Case Study
Recursive Hierarchy Builder
PostgreSQL recursive CTE with jsonb_agg — transforms a flat adjacency-list table into a nested JSON tree in a single query, no ORM round-trips.
- PostgreSQL
- Recursive CTE
- jsonb_build_object
- Window Functions
- sql
- postgresql
- cte
- json
- database
- enterprise
Overview
This project demonstrates senior-level relational database expertise.
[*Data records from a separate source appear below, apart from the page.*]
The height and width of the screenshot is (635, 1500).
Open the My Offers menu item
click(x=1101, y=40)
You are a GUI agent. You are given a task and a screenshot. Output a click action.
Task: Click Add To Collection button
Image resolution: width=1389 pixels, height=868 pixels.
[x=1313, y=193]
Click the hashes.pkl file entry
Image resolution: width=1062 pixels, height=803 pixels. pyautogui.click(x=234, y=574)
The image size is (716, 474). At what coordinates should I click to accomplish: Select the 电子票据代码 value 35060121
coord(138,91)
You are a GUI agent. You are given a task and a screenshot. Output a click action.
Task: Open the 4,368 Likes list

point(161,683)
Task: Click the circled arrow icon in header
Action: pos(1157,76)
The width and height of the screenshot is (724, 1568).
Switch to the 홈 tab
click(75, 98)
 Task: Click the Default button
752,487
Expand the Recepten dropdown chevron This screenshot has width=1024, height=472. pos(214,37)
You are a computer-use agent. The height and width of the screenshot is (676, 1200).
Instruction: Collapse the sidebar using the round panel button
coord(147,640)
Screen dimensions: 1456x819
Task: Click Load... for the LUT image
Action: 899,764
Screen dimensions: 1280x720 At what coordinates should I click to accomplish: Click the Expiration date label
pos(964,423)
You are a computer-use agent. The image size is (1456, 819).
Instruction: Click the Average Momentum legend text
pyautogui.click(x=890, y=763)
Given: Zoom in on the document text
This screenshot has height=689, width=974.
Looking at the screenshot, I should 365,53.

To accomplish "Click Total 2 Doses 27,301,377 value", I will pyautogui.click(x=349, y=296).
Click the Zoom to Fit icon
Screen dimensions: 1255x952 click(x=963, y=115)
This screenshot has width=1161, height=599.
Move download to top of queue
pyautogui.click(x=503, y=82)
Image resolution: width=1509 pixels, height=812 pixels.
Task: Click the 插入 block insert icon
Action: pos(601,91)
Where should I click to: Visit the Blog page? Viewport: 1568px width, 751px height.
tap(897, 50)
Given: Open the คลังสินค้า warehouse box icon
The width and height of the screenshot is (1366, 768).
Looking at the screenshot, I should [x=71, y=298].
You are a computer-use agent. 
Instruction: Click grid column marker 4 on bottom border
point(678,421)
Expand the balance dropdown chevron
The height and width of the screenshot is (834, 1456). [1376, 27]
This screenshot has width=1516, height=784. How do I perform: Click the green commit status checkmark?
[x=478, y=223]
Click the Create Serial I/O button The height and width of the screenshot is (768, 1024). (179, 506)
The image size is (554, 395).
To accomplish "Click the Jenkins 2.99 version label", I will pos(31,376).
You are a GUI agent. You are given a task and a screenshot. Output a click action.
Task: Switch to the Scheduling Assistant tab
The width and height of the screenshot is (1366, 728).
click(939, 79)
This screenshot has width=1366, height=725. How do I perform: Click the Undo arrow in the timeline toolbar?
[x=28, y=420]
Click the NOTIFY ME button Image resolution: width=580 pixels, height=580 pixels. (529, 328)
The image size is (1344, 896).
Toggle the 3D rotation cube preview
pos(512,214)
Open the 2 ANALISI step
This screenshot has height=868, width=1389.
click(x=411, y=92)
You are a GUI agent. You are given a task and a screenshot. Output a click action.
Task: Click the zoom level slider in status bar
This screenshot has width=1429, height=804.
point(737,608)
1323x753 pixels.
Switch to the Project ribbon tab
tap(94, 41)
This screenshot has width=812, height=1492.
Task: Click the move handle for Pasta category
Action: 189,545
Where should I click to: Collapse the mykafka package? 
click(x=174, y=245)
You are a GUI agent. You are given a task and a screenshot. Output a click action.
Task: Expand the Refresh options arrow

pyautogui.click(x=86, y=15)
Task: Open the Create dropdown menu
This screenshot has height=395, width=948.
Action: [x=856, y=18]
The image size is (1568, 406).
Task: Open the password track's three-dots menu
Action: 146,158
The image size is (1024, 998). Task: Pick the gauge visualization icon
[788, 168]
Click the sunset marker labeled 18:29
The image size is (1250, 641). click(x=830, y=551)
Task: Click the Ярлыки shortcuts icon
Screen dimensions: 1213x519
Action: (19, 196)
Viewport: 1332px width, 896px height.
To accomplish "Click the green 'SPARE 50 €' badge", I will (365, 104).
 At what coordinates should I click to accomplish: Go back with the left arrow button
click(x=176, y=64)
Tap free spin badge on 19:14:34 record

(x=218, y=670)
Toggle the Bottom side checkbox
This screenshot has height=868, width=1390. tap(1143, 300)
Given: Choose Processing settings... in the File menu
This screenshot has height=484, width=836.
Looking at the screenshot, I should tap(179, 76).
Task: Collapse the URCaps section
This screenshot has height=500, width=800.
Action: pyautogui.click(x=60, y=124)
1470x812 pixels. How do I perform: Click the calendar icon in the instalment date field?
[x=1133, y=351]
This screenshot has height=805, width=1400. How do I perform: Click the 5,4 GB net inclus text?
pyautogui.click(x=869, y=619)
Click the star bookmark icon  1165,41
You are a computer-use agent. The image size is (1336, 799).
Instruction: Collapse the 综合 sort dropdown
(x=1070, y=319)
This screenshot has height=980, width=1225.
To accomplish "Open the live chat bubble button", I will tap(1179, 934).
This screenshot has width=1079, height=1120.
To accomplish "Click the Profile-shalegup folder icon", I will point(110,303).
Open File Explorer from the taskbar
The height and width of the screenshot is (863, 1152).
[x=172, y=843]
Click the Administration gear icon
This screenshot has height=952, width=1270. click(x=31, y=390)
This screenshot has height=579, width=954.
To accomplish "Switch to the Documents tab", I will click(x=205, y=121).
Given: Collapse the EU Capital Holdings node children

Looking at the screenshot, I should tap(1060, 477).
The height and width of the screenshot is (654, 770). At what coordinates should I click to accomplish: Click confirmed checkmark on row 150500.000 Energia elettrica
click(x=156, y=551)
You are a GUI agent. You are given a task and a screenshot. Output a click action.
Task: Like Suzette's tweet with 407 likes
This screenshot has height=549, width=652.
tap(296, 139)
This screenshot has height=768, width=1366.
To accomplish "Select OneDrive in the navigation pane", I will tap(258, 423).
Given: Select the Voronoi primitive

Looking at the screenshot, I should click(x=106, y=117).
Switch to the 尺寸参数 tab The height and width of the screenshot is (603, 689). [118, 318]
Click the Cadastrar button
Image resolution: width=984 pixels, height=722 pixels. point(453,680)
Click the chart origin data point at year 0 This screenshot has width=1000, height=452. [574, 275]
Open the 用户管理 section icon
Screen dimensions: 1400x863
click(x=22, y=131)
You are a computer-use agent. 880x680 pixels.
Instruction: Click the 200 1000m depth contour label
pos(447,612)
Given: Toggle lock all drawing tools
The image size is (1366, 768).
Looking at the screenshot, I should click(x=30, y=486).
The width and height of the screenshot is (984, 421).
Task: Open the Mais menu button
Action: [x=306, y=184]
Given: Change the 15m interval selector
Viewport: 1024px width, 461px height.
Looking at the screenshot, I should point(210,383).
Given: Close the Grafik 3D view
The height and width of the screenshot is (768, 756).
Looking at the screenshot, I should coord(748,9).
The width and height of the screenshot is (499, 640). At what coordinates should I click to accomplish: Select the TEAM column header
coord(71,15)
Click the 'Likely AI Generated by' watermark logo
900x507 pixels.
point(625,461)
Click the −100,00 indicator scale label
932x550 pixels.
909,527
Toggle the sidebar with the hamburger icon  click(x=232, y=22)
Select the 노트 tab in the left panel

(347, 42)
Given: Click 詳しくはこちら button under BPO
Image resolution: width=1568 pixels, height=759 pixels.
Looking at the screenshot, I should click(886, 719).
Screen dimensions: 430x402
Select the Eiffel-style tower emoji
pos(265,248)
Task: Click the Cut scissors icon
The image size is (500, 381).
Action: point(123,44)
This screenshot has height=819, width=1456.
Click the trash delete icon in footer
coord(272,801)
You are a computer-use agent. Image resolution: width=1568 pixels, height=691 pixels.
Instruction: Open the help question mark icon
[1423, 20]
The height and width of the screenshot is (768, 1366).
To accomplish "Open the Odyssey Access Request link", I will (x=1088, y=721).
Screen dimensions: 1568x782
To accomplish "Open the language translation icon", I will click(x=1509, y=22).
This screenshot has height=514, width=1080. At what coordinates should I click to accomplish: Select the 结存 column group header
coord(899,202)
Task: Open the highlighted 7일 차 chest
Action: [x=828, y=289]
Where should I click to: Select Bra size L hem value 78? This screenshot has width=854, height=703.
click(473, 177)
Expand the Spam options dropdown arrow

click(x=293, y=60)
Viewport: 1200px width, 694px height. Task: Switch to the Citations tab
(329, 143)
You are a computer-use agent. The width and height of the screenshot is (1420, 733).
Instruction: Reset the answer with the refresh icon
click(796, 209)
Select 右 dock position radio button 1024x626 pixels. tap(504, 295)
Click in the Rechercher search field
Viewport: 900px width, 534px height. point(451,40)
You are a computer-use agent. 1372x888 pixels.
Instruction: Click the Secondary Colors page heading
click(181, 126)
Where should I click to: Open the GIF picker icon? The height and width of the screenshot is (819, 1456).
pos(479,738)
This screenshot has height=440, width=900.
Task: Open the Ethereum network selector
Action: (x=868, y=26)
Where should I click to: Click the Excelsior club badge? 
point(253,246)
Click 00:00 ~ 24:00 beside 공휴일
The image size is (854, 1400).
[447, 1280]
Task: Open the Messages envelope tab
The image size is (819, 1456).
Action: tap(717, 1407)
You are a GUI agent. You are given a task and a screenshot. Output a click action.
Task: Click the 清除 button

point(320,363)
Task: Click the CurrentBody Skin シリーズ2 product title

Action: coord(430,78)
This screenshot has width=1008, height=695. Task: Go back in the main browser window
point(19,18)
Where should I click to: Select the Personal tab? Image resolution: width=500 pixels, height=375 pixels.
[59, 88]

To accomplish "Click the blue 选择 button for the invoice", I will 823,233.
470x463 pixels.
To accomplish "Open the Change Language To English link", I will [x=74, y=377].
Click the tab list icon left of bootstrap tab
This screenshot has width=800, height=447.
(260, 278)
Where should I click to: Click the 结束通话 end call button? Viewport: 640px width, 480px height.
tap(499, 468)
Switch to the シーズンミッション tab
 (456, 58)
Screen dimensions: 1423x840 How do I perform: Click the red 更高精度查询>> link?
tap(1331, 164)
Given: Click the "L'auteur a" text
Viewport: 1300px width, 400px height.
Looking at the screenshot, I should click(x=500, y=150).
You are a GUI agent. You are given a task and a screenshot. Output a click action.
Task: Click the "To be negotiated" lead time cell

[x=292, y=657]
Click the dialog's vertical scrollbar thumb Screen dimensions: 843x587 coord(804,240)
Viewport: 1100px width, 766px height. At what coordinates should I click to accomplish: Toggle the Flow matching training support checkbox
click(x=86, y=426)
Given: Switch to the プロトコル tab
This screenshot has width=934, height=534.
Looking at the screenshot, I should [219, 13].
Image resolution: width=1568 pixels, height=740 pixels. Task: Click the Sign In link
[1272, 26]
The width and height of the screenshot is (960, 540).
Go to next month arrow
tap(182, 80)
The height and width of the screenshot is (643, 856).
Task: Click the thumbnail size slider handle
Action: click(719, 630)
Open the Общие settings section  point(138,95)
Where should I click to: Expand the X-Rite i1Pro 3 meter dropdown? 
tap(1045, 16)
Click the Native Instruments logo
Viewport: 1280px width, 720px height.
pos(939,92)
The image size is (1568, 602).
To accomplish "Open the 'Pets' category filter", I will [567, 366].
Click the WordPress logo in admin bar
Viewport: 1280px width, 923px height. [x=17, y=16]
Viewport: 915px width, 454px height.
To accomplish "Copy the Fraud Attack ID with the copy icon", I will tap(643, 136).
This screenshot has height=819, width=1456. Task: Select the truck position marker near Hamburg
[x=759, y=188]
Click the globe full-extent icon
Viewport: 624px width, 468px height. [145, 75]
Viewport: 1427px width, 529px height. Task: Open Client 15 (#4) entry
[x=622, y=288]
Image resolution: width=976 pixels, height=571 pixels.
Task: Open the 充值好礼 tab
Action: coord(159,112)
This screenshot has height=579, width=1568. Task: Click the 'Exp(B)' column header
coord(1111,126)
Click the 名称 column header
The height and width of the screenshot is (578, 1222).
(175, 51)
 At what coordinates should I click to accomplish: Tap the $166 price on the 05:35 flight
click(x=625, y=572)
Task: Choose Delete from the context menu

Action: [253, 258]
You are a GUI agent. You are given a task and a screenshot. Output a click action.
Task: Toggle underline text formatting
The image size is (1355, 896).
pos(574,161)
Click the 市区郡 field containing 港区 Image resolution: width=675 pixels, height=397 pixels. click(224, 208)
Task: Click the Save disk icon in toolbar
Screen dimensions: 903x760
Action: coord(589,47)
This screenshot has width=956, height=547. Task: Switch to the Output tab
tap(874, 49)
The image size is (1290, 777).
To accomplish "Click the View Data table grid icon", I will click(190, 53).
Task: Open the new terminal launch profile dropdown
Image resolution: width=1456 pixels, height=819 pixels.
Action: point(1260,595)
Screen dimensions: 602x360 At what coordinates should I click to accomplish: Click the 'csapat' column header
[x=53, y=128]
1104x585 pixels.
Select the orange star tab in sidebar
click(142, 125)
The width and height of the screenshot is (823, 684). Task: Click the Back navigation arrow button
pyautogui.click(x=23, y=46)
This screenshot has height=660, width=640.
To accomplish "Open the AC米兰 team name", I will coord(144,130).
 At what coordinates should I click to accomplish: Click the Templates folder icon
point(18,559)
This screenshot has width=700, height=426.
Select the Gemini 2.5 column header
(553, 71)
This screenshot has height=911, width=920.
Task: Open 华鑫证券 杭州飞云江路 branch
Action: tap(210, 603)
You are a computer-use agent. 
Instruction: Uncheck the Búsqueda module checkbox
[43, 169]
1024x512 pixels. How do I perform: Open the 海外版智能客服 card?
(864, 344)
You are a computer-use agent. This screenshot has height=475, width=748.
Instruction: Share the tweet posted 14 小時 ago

Instead of relying on an application-level ORM (like Prisma or Hibernate) to fetch flat data and sort it via heavy CPU operations in memory, this implementation performs the entire hierarchical compilation natively within the database engine.
It uses a Recursive Common Table Expression (CTE) paired with PostgreSQL’s modern JSON aggregation functions (jsonb_build_object and jsonb_agg) to transform a flat, adjacency-list table into a deeply nested, infinite-depth JSON tree structure in a single query.
Part of the DIY build series: Project 1 · Project 2 · Project 3.
What it implements
- Adjacency-list schema — standard enterprise pattern for org charts, CRM folders, and inventory trees
- Bottom-up recursive CTE — leaf nodes first, then progressive roll-up into parents
- Native JSON assembly —
jsonb_build_object+jsonb_aggwithout application-layer serialization - Window-function deduplication —
ROW_NUMBER() OVER (...)isolates the highest-depth state per node - Indexed foreign key —
parent_idindex to avoid sequential scans during recursion
Project setup & execution
Run this script inside any standard PostgreSQL instance — local Docker, Supabase, or an online workspace like db-fiddle.
Create hierarchy_demolition.sql or paste the entire block into your database terminal:
-- ============================================================================
-- 1. SCHEMA ISOLATION & TABLE CREATION
-- ============================================================================
-- We use a flat "Adjacency List" model, which is the standard enterprise way
-- to store hierarchies (inventories, org charts, or multi-tenant CRM folders).
-- ============================================================================
DROP TABLE IF EXISTS categories CASCADE;
CREATE TABLE categories (
id SERIAL PRIMARY KEY,
name VARCHAR(50) NOT NULL,
parent_id INT REFERENCES categories(id) ON DELETE CASCADE
);
-- Index the foreign key to prevent heavy sequential scans during recursive joins
CREATE INDEX idx_categories_parent_id ON categories(parent_id);
-- ============================================================================
-- 2. MOCK DATA INSERTION (Deeply Nested Hierarchy)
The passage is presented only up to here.